___ Source records ___
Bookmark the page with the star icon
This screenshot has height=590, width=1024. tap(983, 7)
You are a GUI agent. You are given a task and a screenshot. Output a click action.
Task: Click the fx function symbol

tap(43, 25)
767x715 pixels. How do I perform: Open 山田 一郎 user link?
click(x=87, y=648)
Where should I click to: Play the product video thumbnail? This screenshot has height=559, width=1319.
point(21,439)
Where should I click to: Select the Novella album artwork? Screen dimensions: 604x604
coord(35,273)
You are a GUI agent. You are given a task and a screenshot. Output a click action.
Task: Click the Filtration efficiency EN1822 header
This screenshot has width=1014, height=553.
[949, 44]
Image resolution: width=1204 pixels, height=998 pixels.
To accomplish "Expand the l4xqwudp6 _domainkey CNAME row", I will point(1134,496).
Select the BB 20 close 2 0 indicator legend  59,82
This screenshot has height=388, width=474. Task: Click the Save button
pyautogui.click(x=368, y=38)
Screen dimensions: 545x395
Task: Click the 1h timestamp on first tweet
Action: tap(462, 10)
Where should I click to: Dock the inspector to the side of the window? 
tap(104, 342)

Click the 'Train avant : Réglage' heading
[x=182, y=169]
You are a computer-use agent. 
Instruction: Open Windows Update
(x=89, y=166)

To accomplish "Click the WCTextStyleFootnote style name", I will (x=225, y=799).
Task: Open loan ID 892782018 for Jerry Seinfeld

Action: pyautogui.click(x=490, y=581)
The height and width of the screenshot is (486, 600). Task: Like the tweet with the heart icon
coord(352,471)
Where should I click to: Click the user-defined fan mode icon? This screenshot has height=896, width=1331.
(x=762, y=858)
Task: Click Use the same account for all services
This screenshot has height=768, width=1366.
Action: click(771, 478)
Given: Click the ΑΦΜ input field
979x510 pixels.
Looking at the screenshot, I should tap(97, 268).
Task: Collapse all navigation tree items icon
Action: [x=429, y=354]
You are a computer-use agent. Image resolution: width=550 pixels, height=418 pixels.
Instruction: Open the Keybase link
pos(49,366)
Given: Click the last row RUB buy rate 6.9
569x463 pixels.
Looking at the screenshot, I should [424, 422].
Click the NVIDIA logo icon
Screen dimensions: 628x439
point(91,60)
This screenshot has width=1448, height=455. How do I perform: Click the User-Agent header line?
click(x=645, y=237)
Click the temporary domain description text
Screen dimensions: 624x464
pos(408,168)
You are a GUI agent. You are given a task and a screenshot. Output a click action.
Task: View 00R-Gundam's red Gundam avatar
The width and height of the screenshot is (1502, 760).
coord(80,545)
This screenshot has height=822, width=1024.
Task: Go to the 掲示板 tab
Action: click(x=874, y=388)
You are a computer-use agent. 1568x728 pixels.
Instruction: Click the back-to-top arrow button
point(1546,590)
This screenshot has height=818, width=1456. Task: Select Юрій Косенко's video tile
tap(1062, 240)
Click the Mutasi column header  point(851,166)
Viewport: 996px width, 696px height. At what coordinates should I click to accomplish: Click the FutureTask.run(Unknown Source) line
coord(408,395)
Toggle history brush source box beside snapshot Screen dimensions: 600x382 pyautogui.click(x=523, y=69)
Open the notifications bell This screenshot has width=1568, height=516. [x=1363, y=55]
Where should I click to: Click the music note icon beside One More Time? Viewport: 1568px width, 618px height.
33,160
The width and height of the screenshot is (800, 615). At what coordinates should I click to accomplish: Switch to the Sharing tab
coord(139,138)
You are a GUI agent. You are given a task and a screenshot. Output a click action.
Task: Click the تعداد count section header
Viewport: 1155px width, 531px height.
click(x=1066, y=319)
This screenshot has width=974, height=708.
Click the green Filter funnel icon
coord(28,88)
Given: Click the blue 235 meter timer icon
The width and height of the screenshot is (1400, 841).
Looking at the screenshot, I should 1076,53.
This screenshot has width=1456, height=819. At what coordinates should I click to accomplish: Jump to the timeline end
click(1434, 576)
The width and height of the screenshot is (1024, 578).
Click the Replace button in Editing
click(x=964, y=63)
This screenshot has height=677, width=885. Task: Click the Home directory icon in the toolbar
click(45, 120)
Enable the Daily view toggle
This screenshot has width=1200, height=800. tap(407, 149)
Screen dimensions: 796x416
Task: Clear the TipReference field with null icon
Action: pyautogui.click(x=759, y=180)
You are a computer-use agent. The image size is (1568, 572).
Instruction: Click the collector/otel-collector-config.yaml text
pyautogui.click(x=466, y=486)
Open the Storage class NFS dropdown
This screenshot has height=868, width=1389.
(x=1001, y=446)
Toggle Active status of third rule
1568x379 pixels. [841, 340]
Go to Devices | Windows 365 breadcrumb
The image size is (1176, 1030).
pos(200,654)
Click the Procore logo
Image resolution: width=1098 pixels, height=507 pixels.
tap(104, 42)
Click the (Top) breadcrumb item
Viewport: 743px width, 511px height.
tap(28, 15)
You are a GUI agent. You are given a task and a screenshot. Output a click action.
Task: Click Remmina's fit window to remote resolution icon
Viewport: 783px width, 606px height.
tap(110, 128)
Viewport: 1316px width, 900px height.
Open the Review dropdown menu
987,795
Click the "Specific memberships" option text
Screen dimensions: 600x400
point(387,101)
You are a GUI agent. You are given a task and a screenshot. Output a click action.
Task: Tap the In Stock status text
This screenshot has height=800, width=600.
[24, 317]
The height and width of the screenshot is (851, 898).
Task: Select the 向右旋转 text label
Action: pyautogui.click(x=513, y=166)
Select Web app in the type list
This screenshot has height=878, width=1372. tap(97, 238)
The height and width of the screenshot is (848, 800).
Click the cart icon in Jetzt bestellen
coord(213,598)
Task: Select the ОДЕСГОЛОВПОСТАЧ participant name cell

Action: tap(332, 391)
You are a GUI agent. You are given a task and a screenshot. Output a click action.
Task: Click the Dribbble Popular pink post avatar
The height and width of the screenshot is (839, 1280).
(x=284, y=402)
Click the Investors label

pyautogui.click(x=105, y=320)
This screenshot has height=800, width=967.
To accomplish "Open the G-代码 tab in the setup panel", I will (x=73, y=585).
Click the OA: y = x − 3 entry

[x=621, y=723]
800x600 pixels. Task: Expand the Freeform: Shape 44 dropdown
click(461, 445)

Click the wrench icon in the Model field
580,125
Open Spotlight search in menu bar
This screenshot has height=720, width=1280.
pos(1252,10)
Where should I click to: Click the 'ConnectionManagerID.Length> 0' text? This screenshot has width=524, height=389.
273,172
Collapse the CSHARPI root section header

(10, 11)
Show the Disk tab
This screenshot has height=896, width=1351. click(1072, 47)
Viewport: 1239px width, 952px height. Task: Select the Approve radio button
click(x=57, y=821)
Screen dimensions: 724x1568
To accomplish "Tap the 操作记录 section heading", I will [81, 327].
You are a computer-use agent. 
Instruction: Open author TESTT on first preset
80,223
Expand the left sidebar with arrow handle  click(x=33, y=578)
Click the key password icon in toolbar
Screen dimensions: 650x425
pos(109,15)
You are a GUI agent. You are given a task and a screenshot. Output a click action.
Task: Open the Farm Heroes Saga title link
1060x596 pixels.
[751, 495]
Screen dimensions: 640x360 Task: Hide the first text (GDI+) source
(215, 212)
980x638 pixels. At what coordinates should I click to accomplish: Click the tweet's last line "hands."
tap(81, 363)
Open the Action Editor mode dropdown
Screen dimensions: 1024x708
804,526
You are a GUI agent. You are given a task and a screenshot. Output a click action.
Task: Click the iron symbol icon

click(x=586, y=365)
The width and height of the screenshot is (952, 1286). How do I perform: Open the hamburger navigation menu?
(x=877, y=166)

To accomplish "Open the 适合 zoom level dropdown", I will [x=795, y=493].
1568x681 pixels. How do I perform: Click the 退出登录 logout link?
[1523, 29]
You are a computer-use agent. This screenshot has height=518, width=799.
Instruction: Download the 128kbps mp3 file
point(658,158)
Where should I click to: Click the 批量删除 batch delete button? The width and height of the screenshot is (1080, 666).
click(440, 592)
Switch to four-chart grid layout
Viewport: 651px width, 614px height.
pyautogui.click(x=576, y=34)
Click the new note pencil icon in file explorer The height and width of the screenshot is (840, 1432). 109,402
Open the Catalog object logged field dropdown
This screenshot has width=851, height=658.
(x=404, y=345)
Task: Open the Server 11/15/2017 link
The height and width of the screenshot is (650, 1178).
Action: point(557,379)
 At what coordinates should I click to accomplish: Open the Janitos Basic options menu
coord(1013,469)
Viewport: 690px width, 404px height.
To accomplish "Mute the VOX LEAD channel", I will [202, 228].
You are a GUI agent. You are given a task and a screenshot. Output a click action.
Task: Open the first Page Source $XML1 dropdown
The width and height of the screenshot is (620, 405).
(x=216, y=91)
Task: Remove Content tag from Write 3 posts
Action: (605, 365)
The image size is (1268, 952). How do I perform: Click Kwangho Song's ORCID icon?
___
### Work to do
Rewrite the listing lines starting at the one containing "Show the Disk tab" and ending at the one containing "will [81, 327]." as a JSON list of strings, one string per line, leaving out blank lines.

### Response for this exercise
[
  "Show the Disk tab",
  "This screenshot has height=896, width=1351. click(1072, 47)",
  "Viewport: 1239px width, 952px height. Task: Select the Approve radio button",
  "click(x=57, y=821)",
  "Screen dimensions: 724x1568",
  "To accomplish \"Tap the 操作记录 section heading\", I will [81, 327]."
]